A Funny Java Flavoured Look at the World

Saturday, May 20, 2006

The Simplest Thing that Could Possibly Work

For a long time I never really understood this comment or this way of thinking. It seemed such an odd thing to say to advocate. It is similar to Test Driven Development where you have a test and then you do the simplest thing to make it pass. I believe their is also something similar to this idea in Extreme Programming which one of the key principles is

Simple Design.
"A program built with XP should be the simplest program that meets the current requirements. There is not much building "for the future". Instead, the focus is on providing business value. Of course it is necessary to ensure that you have a good design, and in XP this is brought about through "refactoring", discussed below."
I have for a long time suffered from putting in overloaded methods in case people in the future might need it or adding in functionality that wasn't needed to solve the current problem but might be useful later. About six months ago after reading something like the principle above and hearing other people say similar things, I have tried to give this waste of time up and just do the simplest thing needed

It wasn't until I tried writing a junit test first that I really started to understand what the real meaning was. I did a test and then just passed back what ever value I expected. Then when I tried another test I added in the functionality to make that pass. When I tried some other tests to try and break the code I found I had just enough code to allow the code to do what I wanted and no extra code. It was at this point I realised what the this statements means, just do the simplest thing to make the code work, anything else is just wasting your time.

I also take it to mean that do the simplest thing on this piece of code because there is another challenge waiting for you to write some more code. It means you end up writing more useful code that people are going to use rather than extra methods that people don't need but might in the future (but who says they will)

The statement doesn't mean you should just wedge in any old code, I take it to mean that you should just code enough code to solve your current problem but the code should be easy to extend, it's just that you are not going to that now.

The reason why I am blogging about this is because I saw this article on Artima today about the topic in the title, this is actually the last part in a series of articles. I recommend you read the article as it explains the idea in a much better way than my interpretation.

One good reason the article recommends you should do the simplest thing is because you often don't understand the problem fully when you are starting out and doing it this way means you don't waste to much time and code when you realise the problem is different to what you thought.

This quote really gets to the heart of the statement

In programming, a lot of simplicity comes from knowing what matters and what doesn't matter.

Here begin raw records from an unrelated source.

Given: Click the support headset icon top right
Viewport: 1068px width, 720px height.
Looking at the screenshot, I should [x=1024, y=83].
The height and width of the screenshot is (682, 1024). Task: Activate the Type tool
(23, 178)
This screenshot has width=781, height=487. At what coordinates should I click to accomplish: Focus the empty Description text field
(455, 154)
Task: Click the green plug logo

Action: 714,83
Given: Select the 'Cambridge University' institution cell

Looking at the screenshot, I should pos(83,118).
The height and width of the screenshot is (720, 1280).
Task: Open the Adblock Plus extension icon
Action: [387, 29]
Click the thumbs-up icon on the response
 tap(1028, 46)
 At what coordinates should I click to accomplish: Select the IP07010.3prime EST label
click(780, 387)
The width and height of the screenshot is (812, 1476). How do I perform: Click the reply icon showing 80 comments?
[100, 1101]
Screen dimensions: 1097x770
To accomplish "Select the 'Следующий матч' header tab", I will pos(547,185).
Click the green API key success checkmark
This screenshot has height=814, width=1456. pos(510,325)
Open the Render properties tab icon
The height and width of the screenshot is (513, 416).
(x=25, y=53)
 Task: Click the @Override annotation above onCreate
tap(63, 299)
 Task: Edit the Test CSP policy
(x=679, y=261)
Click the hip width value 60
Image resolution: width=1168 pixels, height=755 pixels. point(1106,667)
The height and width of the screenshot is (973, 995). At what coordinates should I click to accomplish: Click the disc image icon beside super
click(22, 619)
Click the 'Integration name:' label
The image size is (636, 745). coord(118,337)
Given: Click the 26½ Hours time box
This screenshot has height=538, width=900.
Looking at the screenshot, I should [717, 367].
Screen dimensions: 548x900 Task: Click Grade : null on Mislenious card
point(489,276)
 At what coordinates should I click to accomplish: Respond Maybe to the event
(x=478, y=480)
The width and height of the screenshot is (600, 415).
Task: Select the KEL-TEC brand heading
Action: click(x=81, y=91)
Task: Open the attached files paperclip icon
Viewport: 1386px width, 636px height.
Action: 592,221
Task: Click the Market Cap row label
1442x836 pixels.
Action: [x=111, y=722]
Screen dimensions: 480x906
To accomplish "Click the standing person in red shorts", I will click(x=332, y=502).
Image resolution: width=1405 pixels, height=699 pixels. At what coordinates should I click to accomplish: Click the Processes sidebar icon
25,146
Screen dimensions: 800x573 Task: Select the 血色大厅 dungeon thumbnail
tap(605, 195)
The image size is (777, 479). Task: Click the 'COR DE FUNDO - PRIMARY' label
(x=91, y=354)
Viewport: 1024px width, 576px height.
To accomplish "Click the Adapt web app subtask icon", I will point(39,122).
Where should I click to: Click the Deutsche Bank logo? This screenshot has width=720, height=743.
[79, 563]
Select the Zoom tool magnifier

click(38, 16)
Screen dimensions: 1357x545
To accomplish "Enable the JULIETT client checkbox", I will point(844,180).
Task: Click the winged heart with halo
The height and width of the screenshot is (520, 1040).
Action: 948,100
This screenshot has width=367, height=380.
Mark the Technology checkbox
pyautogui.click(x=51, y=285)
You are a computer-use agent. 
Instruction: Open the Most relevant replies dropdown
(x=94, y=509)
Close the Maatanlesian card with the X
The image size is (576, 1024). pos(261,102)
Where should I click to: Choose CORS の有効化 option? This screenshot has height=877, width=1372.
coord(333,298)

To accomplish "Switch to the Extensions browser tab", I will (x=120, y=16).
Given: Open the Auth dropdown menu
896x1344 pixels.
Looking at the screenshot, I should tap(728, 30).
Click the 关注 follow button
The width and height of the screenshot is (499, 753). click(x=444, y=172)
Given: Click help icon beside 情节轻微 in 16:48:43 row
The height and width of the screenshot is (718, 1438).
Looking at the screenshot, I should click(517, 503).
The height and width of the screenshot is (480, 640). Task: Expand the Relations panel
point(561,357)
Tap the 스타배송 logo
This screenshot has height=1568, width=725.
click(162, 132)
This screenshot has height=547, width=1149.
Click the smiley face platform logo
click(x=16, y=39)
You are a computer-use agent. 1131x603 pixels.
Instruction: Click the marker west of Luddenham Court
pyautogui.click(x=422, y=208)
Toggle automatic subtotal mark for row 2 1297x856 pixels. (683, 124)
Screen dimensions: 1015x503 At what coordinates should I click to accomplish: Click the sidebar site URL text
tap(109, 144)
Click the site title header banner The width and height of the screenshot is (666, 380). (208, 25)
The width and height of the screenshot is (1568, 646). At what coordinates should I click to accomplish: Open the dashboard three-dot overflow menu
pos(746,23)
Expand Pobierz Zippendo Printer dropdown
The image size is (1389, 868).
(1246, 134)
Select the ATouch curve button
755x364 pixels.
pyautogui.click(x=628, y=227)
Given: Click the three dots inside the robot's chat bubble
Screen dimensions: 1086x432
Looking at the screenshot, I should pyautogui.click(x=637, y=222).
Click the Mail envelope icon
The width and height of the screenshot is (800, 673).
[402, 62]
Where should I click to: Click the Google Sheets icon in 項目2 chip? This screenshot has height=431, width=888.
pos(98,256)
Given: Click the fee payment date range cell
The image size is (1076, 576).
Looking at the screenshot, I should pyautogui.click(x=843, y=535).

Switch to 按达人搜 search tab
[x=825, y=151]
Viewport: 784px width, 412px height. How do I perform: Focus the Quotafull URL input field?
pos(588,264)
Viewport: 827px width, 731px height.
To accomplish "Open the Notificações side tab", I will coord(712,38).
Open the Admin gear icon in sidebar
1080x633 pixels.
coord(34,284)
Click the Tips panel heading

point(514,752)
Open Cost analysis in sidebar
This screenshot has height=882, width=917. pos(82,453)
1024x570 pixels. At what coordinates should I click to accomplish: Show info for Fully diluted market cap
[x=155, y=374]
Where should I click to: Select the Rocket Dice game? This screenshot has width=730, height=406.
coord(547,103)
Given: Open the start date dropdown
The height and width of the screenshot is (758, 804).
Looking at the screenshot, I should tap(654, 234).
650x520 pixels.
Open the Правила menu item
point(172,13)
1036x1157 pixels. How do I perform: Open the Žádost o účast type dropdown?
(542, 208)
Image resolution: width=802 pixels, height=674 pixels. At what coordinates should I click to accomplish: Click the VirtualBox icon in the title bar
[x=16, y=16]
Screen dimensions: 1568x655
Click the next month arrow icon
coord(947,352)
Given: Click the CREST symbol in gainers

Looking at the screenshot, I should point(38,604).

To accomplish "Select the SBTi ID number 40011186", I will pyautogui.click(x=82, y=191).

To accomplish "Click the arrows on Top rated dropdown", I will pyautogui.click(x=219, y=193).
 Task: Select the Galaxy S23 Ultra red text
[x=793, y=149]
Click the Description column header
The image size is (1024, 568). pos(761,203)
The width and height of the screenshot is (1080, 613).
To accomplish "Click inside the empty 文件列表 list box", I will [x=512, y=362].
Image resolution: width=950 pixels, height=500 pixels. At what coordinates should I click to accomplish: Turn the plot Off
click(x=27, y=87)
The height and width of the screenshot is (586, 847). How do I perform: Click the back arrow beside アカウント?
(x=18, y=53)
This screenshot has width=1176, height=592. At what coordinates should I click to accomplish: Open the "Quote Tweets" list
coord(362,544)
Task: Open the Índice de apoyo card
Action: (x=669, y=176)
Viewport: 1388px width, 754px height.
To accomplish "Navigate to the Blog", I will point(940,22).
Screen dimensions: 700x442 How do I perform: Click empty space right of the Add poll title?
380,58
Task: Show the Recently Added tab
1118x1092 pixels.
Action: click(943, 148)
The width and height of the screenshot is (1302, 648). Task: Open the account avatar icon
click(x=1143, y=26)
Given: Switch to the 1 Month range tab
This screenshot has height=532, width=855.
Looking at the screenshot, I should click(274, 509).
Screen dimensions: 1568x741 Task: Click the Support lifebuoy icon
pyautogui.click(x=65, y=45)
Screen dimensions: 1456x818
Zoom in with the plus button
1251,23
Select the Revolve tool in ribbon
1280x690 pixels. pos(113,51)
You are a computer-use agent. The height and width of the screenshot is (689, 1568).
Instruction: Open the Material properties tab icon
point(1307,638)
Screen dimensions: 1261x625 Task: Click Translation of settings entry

A lot of times a program is made complicated because it's attending to details that aren't needed, or could have been avoided, or could have been relegated to something else.
Everyone has probably come across the actions the quote describes by accident. There have been times when for some reason I have lost the code I was writing, I had spent a week writing the code but when I found that it was gone it only took me a day to rewrite it and do it differently and more efficiently than before. The reason is when you tackle a coding problem the solution comes into investigating the problem, write some code that works and some code that doesn't and then refactoring it to be more usually more simple. All the knowledge is in your head through all the work you have done trying to solve the problem and knowing what you need to do to solve the problem.

Here's the link, enjoy

http://www.artima.com/intv/simplestP.html

I would be interested to read other people's interpretation of the doing the simplest thing that could possibly work because recently it's something I have been trying to remind myself of when tackling tasks.

2 Comments:

  • As Ron Jeffries has pointed out, though, the simplest thing is not the same as the easiest thing. Many programmers make the mistake of thinking that by taking the easy way out they are doing the simplest thing. But it often takes a lot of time and effort to achieve true simplicity.

    By Blogger Doug, at Mon May 22, 05:19:00 pm 2006  

  • very true. I think the target of trying to make the simplest code is code that is usually not very long but simple and elegant. It's usually when you see like a great piece of code, I am always amazed how small and simple it is.

    You are correct that it isn't the easiest because there is thougt into the design.

    it gives you something to aim for, it's like trying to write the perfect piece of code, you can never quite do it.